## Work instructions
Output the data below exactly.

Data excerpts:
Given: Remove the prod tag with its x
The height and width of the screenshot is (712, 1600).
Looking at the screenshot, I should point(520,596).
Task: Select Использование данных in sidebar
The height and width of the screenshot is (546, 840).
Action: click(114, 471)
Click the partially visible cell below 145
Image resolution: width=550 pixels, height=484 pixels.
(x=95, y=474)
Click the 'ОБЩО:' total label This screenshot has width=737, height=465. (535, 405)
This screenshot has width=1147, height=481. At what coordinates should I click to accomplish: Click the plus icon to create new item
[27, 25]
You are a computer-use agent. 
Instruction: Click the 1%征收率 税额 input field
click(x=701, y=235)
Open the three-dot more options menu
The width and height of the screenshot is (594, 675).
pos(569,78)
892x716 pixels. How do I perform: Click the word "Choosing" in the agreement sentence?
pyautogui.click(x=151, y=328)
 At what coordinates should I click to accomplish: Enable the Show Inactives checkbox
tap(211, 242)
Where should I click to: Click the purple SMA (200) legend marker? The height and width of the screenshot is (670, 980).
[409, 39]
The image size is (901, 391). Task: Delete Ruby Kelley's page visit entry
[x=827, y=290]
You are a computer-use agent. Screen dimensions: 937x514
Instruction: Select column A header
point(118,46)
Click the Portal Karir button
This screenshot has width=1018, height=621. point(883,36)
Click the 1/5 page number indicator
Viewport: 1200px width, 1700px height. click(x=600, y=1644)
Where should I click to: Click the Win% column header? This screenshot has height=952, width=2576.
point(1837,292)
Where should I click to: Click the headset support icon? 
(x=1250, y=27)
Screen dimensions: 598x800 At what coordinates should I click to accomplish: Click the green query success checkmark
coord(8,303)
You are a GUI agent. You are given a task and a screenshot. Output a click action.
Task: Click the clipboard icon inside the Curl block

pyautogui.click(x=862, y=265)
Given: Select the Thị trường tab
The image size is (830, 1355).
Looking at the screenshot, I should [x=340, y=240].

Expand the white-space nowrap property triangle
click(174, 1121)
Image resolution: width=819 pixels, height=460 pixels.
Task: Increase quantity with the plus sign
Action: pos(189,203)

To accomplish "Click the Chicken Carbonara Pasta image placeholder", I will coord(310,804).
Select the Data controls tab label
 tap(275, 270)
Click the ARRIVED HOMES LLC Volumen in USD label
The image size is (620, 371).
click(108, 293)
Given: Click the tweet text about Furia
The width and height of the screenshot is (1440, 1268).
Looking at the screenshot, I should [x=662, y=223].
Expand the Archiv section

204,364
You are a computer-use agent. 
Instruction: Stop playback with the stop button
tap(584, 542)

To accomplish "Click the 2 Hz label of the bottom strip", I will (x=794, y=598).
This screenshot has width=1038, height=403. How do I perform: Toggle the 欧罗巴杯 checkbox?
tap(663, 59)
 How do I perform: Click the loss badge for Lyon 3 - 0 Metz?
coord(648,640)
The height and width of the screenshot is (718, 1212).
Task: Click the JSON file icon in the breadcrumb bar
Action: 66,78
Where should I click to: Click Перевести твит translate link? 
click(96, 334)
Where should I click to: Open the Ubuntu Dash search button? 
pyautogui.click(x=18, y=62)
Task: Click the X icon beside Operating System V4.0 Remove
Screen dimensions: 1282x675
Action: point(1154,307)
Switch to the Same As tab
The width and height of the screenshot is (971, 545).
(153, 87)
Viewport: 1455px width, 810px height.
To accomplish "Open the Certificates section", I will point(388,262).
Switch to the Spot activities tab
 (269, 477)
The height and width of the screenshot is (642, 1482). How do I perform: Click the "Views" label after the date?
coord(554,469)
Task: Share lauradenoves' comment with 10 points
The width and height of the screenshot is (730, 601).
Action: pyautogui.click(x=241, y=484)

## Answer
Given: Remove the prod tag with its x
The height and width of the screenshot is (712, 1600).
Looking at the screenshot, I should point(520,596).
Task: Select Использование данных in sidebar
The height and width of the screenshot is (546, 840).
Action: click(114, 471)
Click the partially visible cell below 145
Image resolution: width=550 pixels, height=484 pixels.
(x=95, y=474)
Click the 'ОБЩО:' total label This screenshot has width=737, height=465. (535, 405)
This screenshot has width=1147, height=481. At what coordinates should I click to accomplish: Click the plus icon to create new item
[27, 25]
You are a computer-use agent. 
Instruction: Click the 1%征收率 税额 input field
click(x=701, y=235)
Open the three-dot more options menu
The width and height of the screenshot is (594, 675).
pos(569,78)
892x716 pixels. How do I perform: Click the word "Choosing" in the agreement sentence?
pyautogui.click(x=151, y=328)
 At what coordinates should I click to accomplish: Enable the Show Inactives checkbox
tap(211, 242)
Where should I click to: Click the purple SMA (200) legend marker? The height and width of the screenshot is (670, 980).
[409, 39]
The image size is (901, 391). Task: Delete Ruby Kelley's page visit entry
[x=827, y=290]
You are a computer-use agent. Screen dimensions: 937x514
Instruction: Select column A header
point(118,46)
Click the Portal Karir button
This screenshot has width=1018, height=621. point(883,36)
Click the 1/5 page number indicator
Viewport: 1200px width, 1700px height. click(x=600, y=1644)
Where should I click to: Click the Win% column header? This screenshot has height=952, width=2576.
point(1837,292)
Where should I click to: Click the headset support icon? 
(x=1250, y=27)
Screen dimensions: 598x800 At what coordinates should I click to accomplish: Click the green query success checkmark
coord(8,303)
You are a GUI agent. You are given a task and a screenshot. Output a click action.
Task: Click the clipboard icon inside the Curl block

pyautogui.click(x=862, y=265)
Given: Select the Thị trường tab
The image size is (830, 1355).
Looking at the screenshot, I should [x=340, y=240].

Expand the white-space nowrap property triangle
click(174, 1121)
Image resolution: width=819 pixels, height=460 pixels.
Task: Increase quantity with the plus sign
Action: pos(189,203)

To accomplish "Click the Chicken Carbonara Pasta image placeholder", I will coord(310,804).
Select the Data controls tab label
 tap(275, 270)
Click the ARRIVED HOMES LLC Volumen in USD label
The image size is (620, 371).
click(108, 293)
Given: Click the tweet text about Furia
The width and height of the screenshot is (1440, 1268).
Looking at the screenshot, I should [x=662, y=223].
Expand the Archiv section

204,364
You are a computer-use agent. 
Instruction: Stop playback with the stop button
tap(584, 542)

To accomplish "Click the 2 Hz label of the bottom strip", I will (x=794, y=598).
This screenshot has width=1038, height=403. How do I perform: Toggle the 欧罗巴杯 checkbox?
tap(663, 59)
 How do I perform: Click the loss badge for Lyon 3 - 0 Metz?
coord(648,640)
The height and width of the screenshot is (718, 1212).
Task: Click the JSON file icon in the breadcrumb bar
Action: 66,78
Where should I click to: Click Перевести твит translate link? 
click(96, 334)
Where should I click to: Open the Ubuntu Dash search button? 
pyautogui.click(x=18, y=62)
Task: Click the X icon beside Operating System V4.0 Remove
Screen dimensions: 1282x675
Action: point(1154,307)
Switch to the Same As tab
The width and height of the screenshot is (971, 545).
(153, 87)
Viewport: 1455px width, 810px height.
To accomplish "Open the Certificates section", I will point(388,262).
Switch to the Spot activities tab
 (269, 477)
The height and width of the screenshot is (642, 1482). How do I perform: Click the "Views" label after the date?
coord(554,469)
Task: Share lauradenoves' comment with 10 points
The width and height of the screenshot is (730, 601).
Action: pyautogui.click(x=241, y=484)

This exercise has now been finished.